This is the video of the Zoom session on Saturday 2nd May 2020 and includes various contributors – Lemon Guo, Mengtai Zhang, Nassos Polyzoidis, Ziazan and Madison Miller – discussing their contributions with Simon Zagorski-Thomas and other members of the C21MP network.

Transcript of Simon’s statement from the start of the video session:

It’s been fascinating to see all the different ways in which people have come to this question – and I’d like to thank you all for sharing your wonderful, varied and thought provoking work with us. While the notions of deduction and induction are most commonly associated with research methods, I also want to think about them from a cognitive perspective: about the twin forms of bottom up and top down processing that our brains engage in during their everyday activity. It’s not that we’re doing one rather than the other at any given moment but it’s about the interesting ways in which these two processes interact. On the one hand we’re both learning from experience as new things happen to us and we identify repeated patterns in that experience and, at the same time, those patterns of previous experience become templates for what we expect in any given moment. These two forms of bottom up activity are driven by the incoming data of our experience – to create new expectations based on experience and to allow us to act and think semi-automatically by following the well-worn pathways of previous experience – when a and b happen, I do x and y and then c and d happen – the subconscious learned habits that we don’t need to think about. And these form the basis of a lot of our musical learning – about how to respond to particular stimuli without having to think consciously.
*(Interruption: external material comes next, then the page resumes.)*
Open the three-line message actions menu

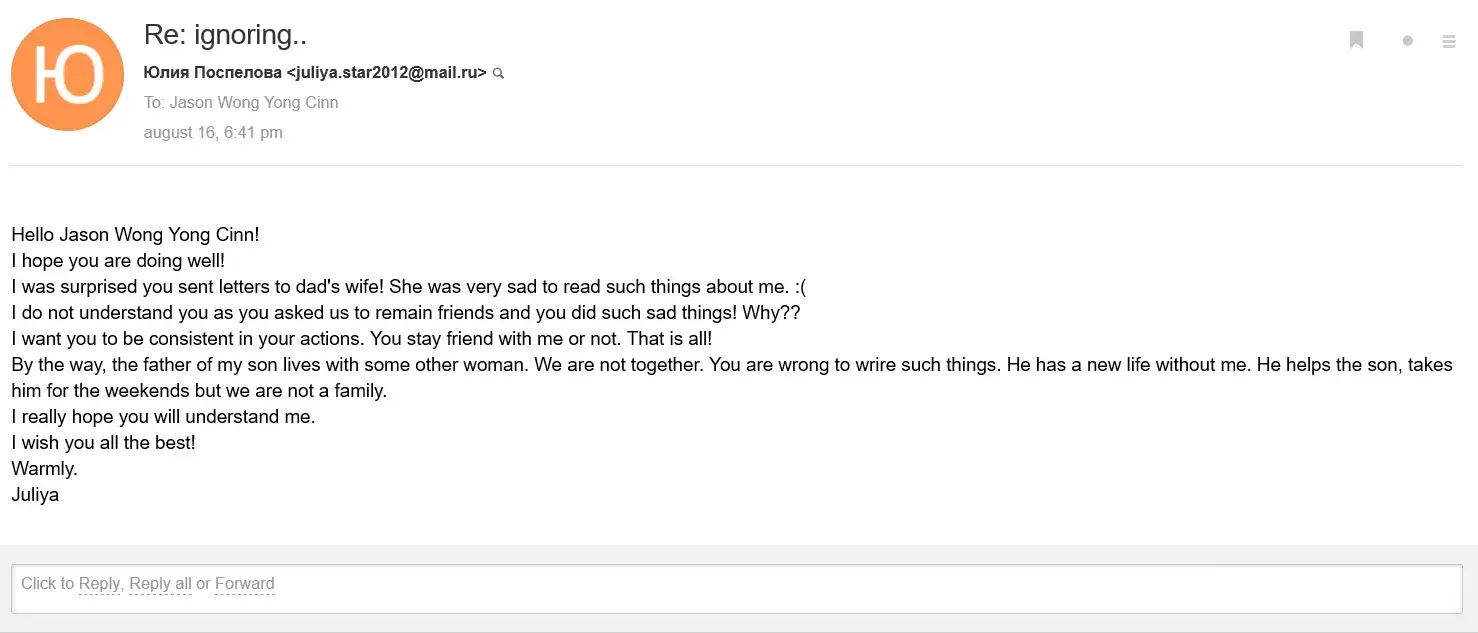(1448, 41)
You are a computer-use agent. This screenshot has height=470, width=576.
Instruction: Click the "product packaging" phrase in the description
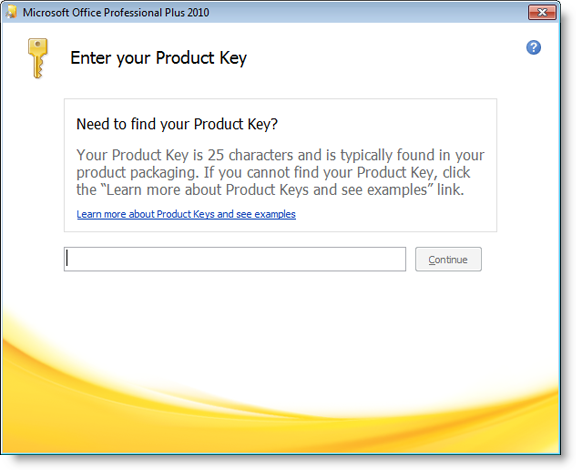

On the other hand, we have the conscious process of seeking out connections between different types of experience and different types of action – that we can map a particular set of sounds to a particular emotional narrative, or use an instrument in a new way to create different sounds – we can choose to separate out some features of a specific experience from the others and look for different features that we can map them onto – and create a connection between them that wasn’t there before. And I can think of interesting ways in which each of the submissions involves aspects of both of these ways of thinking.